The Dividing Cell: Cytokinesis

The section comprises of pages on the Phragmoplast, Cortical Division Zone, Cell Plate and Secretory compartments found at the division plane. Contribution / Reviewing of this section is by

Steven Backues1 & Sebastian Bednarek1 and Daniel Van Damme2 & Danny Geelen3

1. Department of Biochemistry, University of Wisconsin, Madison 53706, Wisconsin. USA.
2. VIB Department of Plant Systems Biology, Ghent University Technologiepark 927, 9052 Gent, Belgium.
3. Faculty of Bioscience Engineering, Department of Plant Production, Coupure links 653, 9000 Ghent, Belgium.

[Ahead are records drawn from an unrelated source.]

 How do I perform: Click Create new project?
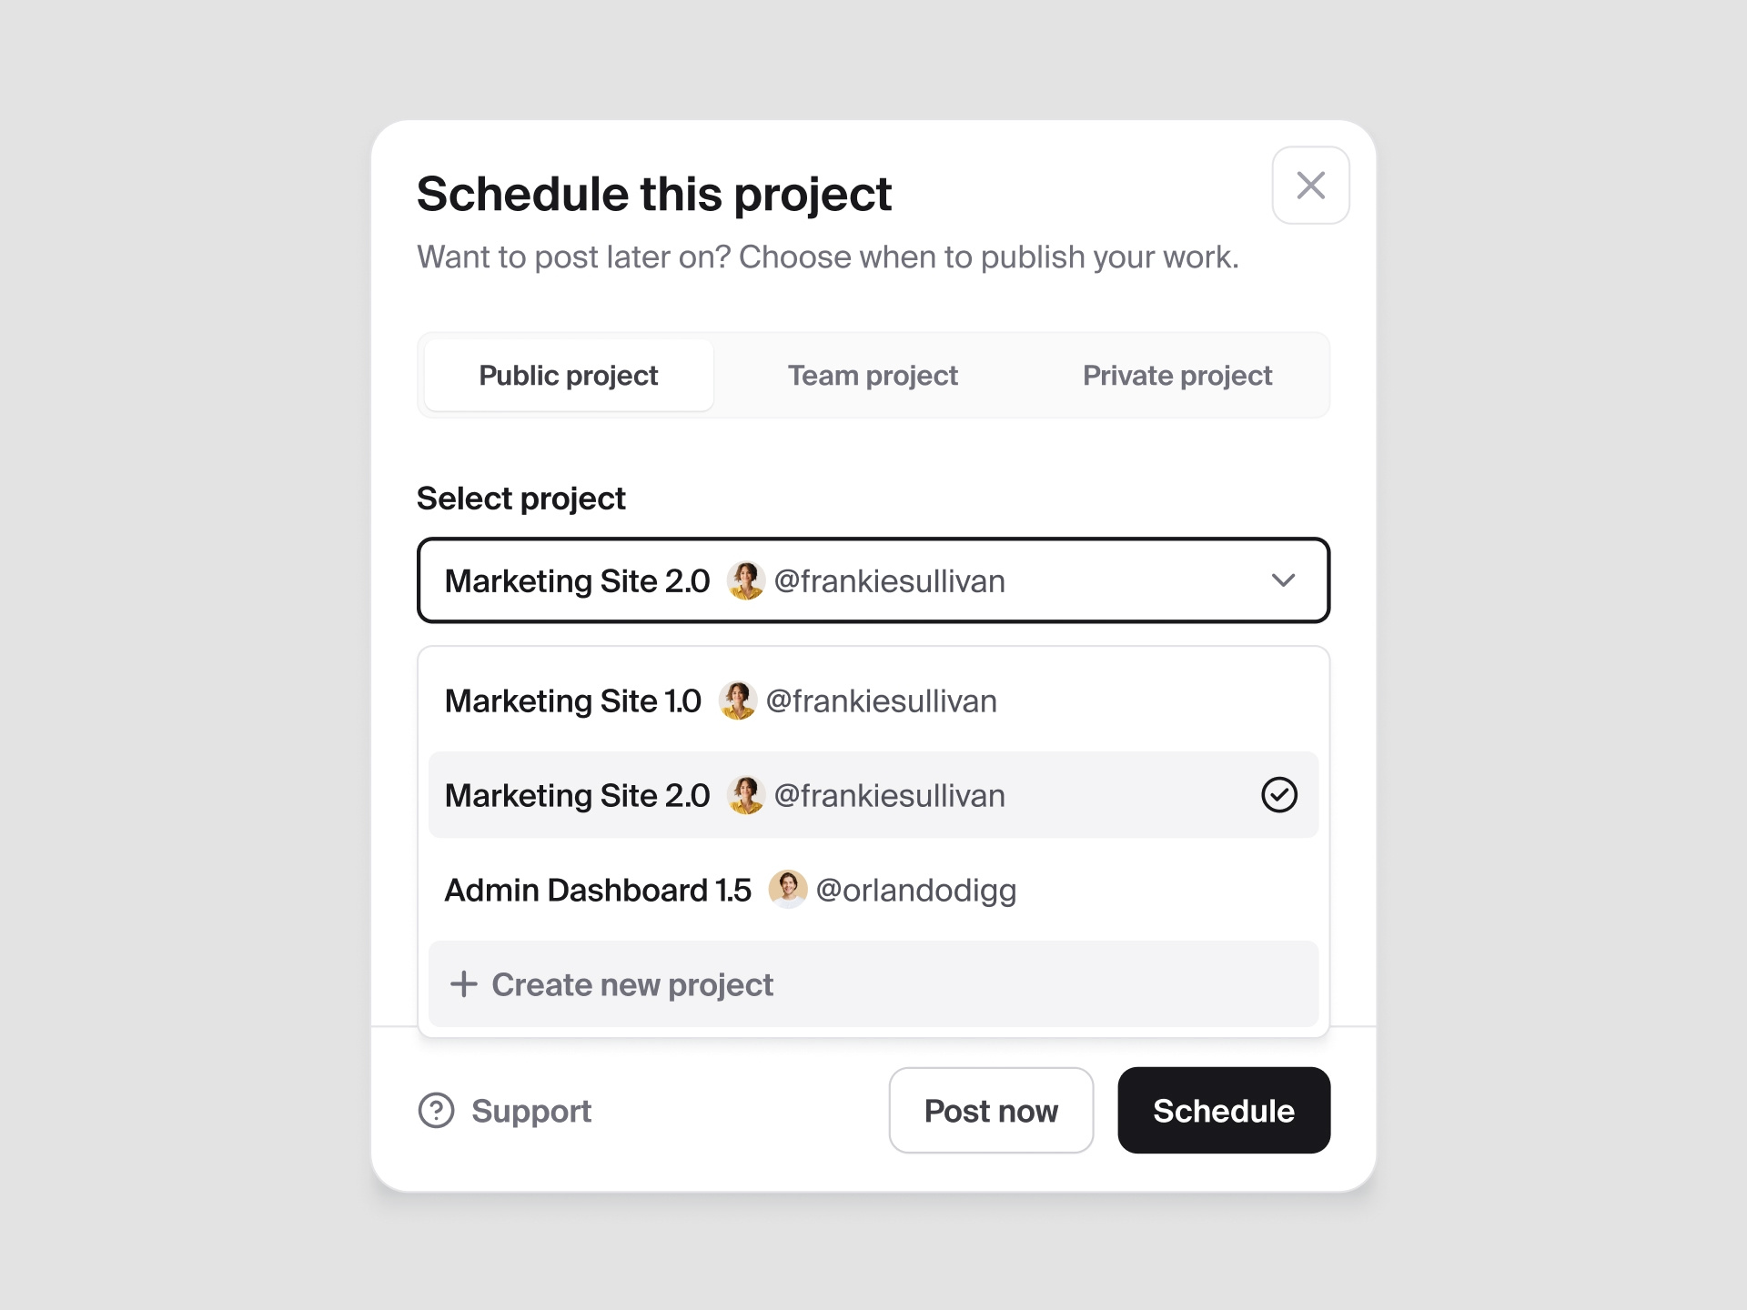pyautogui.click(x=631, y=984)
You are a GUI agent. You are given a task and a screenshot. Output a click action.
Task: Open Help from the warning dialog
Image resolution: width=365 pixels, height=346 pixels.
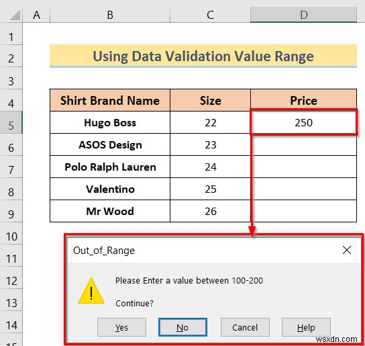tap(306, 327)
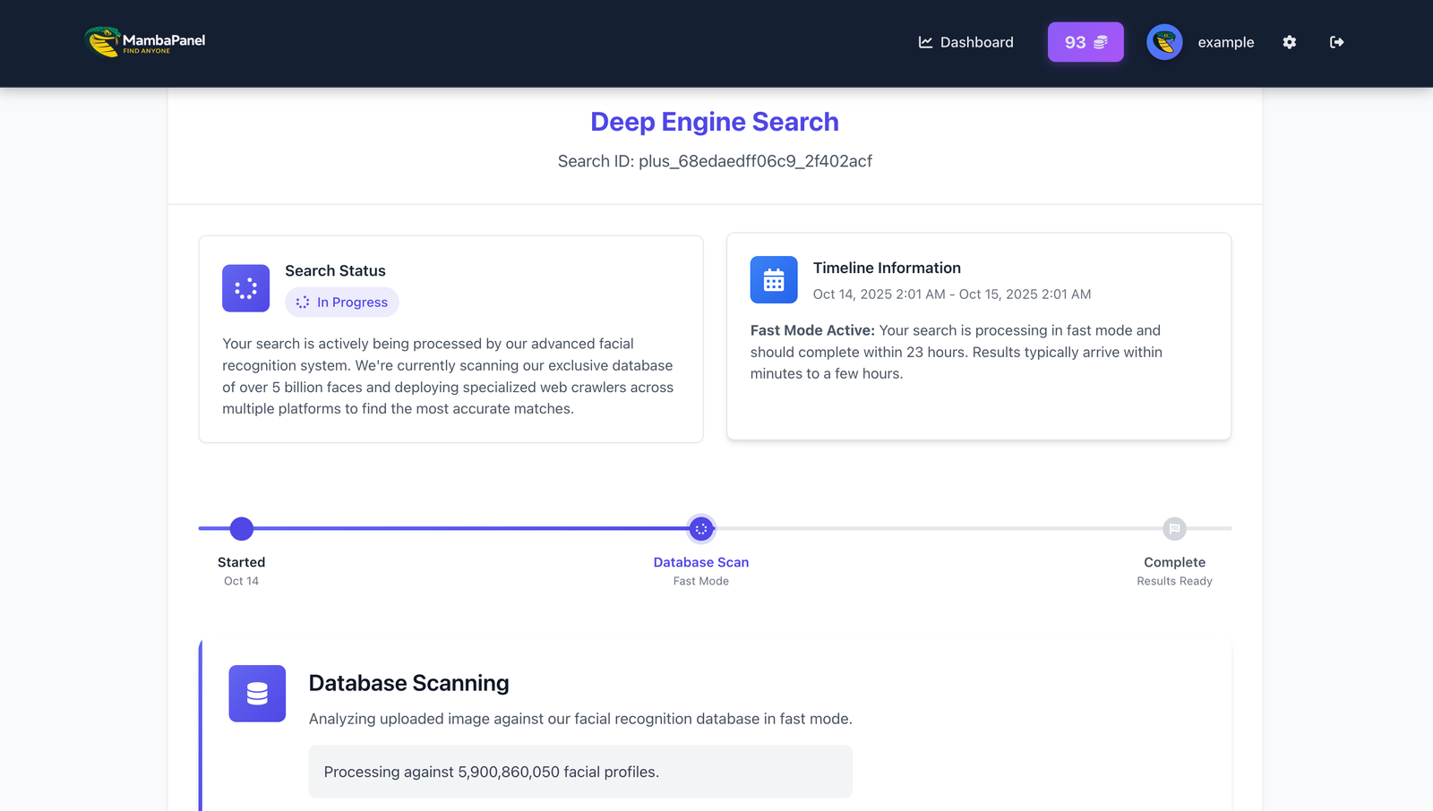The image size is (1433, 811).
Task: Open the user avatar profile picture
Action: click(1164, 42)
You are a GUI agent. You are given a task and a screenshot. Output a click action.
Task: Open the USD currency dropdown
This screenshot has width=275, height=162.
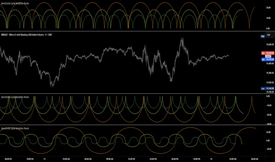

The last step in cell division, after the chromosomes have been separated during mitosis, is cytokinesis, the physical separation of the cell contents in order to form two new daughter cells. In plant cells, cytokinesis is accomplished by the de novo synthesis of a new plasma membrane and cell wall. This new cell boundary must be impermeable enough to allow each daughter cell its own identity, and yet traversed by plasmodesmata to allow cell-cell communication. It must be precisely positioned in order to properly partition the cytoplasm, organelles and other cellular contents. Its formation is a complex and fascinating process requiring the coordination of massive amounts of membrane trafficking, membrane remodeling, cytoskeletal dynamics and cell wall deposition.  
Years of study by light and electron microscopy have defined the structures necessary for plant cytokinesis, and the stages through which it progresses. In somatic cell cytokinesis, which is focused upon in this section, the first structure to form is the phragmoplast, an array of microtubules that guides and supports the formation of the cell plate, which will mature into the new plasma membrane while the new cell wall is synthesized in its lumen. The cell plate initiates in the center of the cell within the phragmoplast midzone, and expands outward until it fuses with the existing plasma membrane at the cortical division zone. Cell plate formation and maturation also requires the involvement of many secretory compartments that are found in close proximity to the division plane.
More recently, the use of fluorescent-protein fusions (FP-fusions) has allowed these structures and their dynamics to be visualized in bright colors by live cell imaging, further illuminating their complicated interplay. The labeling of specific proteins with fluorescent fusion tags has helped to define the molecular players in this fascinating game, and shed light on how this essential process unfolds. Here we describe some of those FP-fusions, their localizations and their possible roles in plant cytokinesis.

Future Directions
FP fusion proteins have proven themselves very useful in studying the localization and dynamics of proteins involved in plant cytokinesis. However, much more work is needed to clarify the actual role of many of these proteins in the process of cell plate formation. In some cases it is not even clear whether proteins are actually localized to the cell plate itself or to other organelles that cluster at the division plane, such as ER or MVB. This distinction requires greater spatial resolution than provided by light microscopy, so localization should be verified by additional methods such as electron microscopy.
FP fusions have also contributed to our understanding of the general process of cytokinesis, and in particular, the dynamics involved in the maturation of the phragmoplast and cell plate. In the near future, co-localization studies of proteins fused to different FPs should give further insight into both the spatial and temporal distribution of the different pathways and processes necessary for cytokinesis. The continued discovery of new cell plate targeted probes should also contribute to our understanding of the timing and organization of membrane domain transitions between morphologically distinct cell plate regions. In addition, correlation of the dynamic information gained from FP localization studies with the high-resolution models of cell plate formation derived from electron tomography will be essential in our attempt to form an accurate picture of the complex and essential process of plant cytokinesis.